• Exercise
Your answer consists of the lines in the data that contain "section". Copy each of them.
*** Information provided ***
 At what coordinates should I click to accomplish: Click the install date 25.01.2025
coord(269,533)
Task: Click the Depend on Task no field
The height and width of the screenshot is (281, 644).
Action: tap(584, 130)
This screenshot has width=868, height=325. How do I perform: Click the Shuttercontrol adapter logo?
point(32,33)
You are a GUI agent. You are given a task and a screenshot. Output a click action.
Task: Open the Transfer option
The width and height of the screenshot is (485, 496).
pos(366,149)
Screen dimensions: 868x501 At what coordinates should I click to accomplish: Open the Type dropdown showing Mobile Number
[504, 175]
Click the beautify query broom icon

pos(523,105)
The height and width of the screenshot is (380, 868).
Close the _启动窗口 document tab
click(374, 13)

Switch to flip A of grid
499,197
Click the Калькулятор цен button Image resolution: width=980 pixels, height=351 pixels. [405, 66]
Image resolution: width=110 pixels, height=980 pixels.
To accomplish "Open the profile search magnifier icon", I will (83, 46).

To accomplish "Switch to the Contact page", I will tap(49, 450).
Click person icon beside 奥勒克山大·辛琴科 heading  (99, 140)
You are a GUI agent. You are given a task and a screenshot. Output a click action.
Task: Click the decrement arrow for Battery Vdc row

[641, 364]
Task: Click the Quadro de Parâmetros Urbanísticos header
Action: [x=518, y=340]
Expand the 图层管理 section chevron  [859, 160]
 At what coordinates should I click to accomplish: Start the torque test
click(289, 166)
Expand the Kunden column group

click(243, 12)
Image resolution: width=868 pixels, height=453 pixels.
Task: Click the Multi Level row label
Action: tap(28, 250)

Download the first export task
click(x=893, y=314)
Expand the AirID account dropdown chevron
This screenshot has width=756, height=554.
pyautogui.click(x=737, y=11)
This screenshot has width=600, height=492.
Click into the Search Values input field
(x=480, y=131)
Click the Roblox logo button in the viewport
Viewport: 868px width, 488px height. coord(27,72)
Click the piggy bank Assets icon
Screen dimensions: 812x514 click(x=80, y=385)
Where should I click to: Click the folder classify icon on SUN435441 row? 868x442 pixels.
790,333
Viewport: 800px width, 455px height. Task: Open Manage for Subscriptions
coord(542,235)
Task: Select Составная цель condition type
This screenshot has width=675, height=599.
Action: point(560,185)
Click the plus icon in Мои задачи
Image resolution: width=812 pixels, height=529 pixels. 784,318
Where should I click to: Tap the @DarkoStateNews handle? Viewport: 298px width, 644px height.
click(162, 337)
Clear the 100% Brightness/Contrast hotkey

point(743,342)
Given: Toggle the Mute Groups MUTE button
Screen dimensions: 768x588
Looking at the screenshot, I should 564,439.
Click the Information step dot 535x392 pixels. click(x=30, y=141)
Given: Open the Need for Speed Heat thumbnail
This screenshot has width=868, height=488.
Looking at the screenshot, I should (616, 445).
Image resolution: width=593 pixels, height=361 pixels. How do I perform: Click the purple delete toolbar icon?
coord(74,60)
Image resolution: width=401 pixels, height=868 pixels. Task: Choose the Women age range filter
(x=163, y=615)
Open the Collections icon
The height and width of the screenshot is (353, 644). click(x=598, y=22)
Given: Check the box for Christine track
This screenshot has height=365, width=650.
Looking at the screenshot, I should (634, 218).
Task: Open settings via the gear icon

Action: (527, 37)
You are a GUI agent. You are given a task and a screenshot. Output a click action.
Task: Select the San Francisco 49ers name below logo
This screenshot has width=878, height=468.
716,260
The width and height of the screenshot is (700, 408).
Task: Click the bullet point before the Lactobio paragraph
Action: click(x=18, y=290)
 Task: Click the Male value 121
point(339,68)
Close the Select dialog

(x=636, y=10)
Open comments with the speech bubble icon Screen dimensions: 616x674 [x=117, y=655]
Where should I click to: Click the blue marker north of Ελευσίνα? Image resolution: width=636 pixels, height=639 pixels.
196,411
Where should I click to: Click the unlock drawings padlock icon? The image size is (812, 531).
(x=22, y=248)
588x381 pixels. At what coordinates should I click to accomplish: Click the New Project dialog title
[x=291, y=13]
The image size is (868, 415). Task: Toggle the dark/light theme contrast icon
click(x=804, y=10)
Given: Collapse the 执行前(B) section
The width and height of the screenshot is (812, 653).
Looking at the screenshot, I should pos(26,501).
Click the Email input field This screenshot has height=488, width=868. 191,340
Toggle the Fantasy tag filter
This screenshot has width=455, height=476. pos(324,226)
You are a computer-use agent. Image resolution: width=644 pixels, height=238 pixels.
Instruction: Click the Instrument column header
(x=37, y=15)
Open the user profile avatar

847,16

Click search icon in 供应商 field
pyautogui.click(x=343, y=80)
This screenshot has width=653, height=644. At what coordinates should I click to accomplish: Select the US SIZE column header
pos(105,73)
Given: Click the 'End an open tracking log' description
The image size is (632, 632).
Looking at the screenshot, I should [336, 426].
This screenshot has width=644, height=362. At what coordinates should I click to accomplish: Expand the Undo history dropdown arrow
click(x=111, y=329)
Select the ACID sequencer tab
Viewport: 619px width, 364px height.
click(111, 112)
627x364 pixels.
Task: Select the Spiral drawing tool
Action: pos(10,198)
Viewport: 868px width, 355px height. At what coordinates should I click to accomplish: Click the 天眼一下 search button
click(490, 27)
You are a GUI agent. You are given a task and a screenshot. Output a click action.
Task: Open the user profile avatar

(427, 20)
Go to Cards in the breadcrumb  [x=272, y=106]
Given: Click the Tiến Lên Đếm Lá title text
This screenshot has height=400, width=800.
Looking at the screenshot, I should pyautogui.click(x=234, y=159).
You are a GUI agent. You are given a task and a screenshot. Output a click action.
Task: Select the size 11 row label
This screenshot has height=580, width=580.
***
• Result of this exercise
Expand the 图层管理 section chevron  [859, 160]
Given: Collapse the 执行前(B) section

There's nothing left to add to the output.